Testo del documento:

##########

L’ansia dell’inevitabile, un viaggio lungo due secoli fra le diverse correnti di un’Europa nuova nelle idee e nelle azioni. Si presenta così “La foresta invisibile” (Castelvecchi Editore), il nuovo romanzo di Maria Elisabetta Giudici, architetto ed ispirata scrittrice:

Ciao, Maria Elisabetta. A quale tipo di attitudine deve far fede il lettore che si approccia, per la prima volta, a “La foresta invisibile”?

Il lettore deve sapere che “la foresta invisibile” è un thriller storico di cui non deve mai perdere il ritmo che guida l’intera storia. Per aiutare il lettore a non perdere il filo del racconto sarebbe stato utile elencare all’inizio i personaggi e il loro ruolo. Lo farò nel prossimo romanzo.

Oltre a quello della collana, quale altro filo unisce i destini del pescatore e di Giovanni a quelli di Parigi e di tutta l’Europa del Novecento?

L’800 e il ‘900 sono un periodo storico avventuroso, affascinante e drammatico, sono due secoli pieni di fermenti e innovazioni. L’ì’800 trae la sua genesi dalla Rivoluzione Francese, vede nascere il principio di nazionalità grazie al quale ci saranno diverse unificazioni territoriali. Vede il sorgere del liberalismo, del romanticismo, dell’idealismo tedesco, del Risorgimento. Il ‘900 è il secolo della Rivoluzione Russa, delle due guerre mondiali, della bomba atomica, del crollo del muro di Berlino dell’unificazione europea e della diffusione delle macchine pensanti, i computer. Salvo, il pescatore, chiude il suo secolo, l’800, con le vicende tragicamente romantiche della sua storia per traghettare il racconto verso un uomo moderno, Giovanni, capace di percepire un mondo, il ‘900, dove il tempo e lo spazio stavano per essere divorati da mutamenti più veloci dell’umana comprensione.

Che valore assume, per te, l’immagine del corallo?

##########

Compiti dell'esercizio:
1. Estrai dall'intervista su «La foresta invisibile» il passo che va da "Il lettore deve" fino a "nel prossimo romanzo." compreso.
2. Indica se ciascuna affermazione concorda con l'intervista su «La foresta invisibile». Rispondi sì o no e cita le parole del testo che lo decidono.
(a) Il romanzo è pubblicato da Castelvecchi Editore.
(b) L'autrice ha elencato i personaggi e il loro ruolo all'inizio del romanzo.
(c) Il pescatore della storia si chiama Giovanni.
3. Scrivi il seguito dell'intervista su «La foresta invisibile», a partire dall'ultima domanda riportata.

Dati archiviati:
##########

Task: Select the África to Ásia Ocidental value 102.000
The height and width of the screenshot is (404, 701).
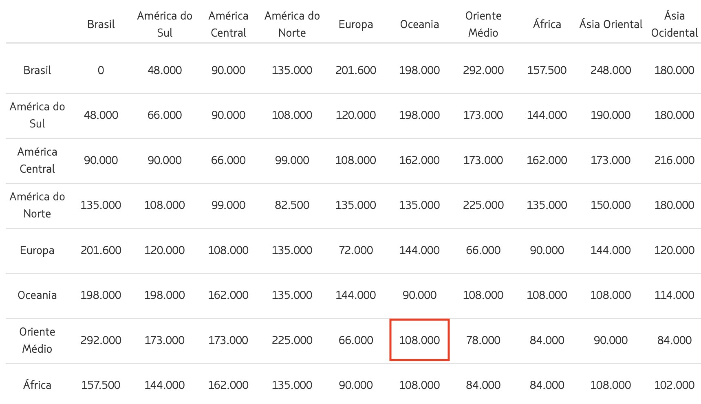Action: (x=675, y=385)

##########

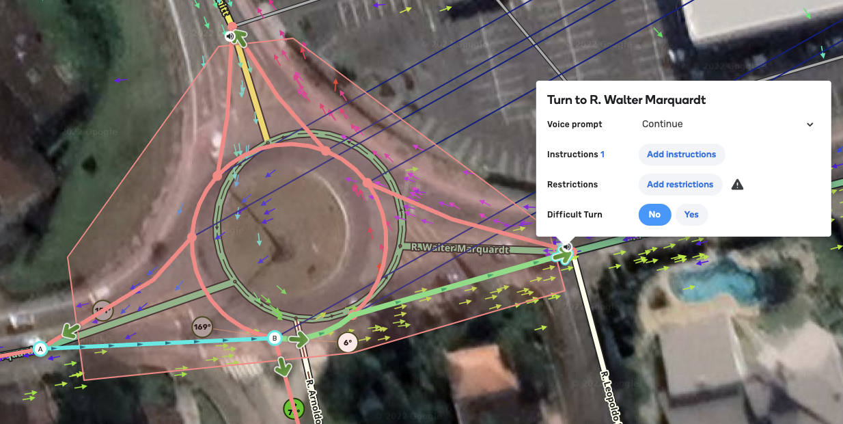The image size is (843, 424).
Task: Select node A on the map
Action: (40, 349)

##########

Risposte in ordine:
1.
Il lettore deve sapere che “la foresta invisibile” è un thriller storico di cui non deve mai perdere il ritmo che guida l’intera storia. Per aiutare il lettore a non perdere il filo del racconto sarebbe stato utile elencare all’inizio i personaggi e il loro ruolo. Lo farò nel prossimo romanzo.

2.
(a) Sì: "“La foresta invisibile” (Castelvecchi Editore)".
(b) No: "sarebbe stato utile elencare all’inizio i personaggi e il loro ruolo. Lo farò nel prossimo romanzo."
(c) No: "Salvo, il pescatore, chiude il suo secolo".

3.
Il corallo ha accompagnato la mia vita. Ho sempre avuto con me qualcosa di corallo. E’ formato da organismi viventi, da piccoli polipi radunati in colonie di molti individui simili. Mi emoziona sentirmi in compagnia di una piccola porzione di natura.

In qualità di scrittrice, quanto ti senti cambiata, se c’è stato un cambiamento, rispetto a “Il re di carta” (Emersioni Editore), tuo romanzo d’esordio?

Mi sento cambiata perché con lo scrivere sono entrata in una nuova dimensione. Una delle tante al cui noi architetti siamo abituati ad affrontare senza paura. Noi viviamo in un caleidoscopio di competenze e cimentarsi in ambiti diversi dalla nostra professione fa parte delle nostre abitudini. Il re di carta è stata una delle tante scommesse andate bene, affrontata con il solo piacere del provare. La foresta invisibile è stato un impegno consapevole e sofferto, come un progetto architettonico complesso. Del resto progettare e scrivere sono la stessa cosa: sia l’architetto che lo scrittore progettano i mondi che hanno inventato. Il primo li disegna, il secondo li scrive.

Progetti futuri?

Un terzo romanzo è già in cantiere. Ne sto controllando la struttura portante e alcuni dettagli, come fosse un grande edificio da tirar su a poco a poco, con la coerenza dei suoi elementi e aderente all’ idea che dovrà rappresentare.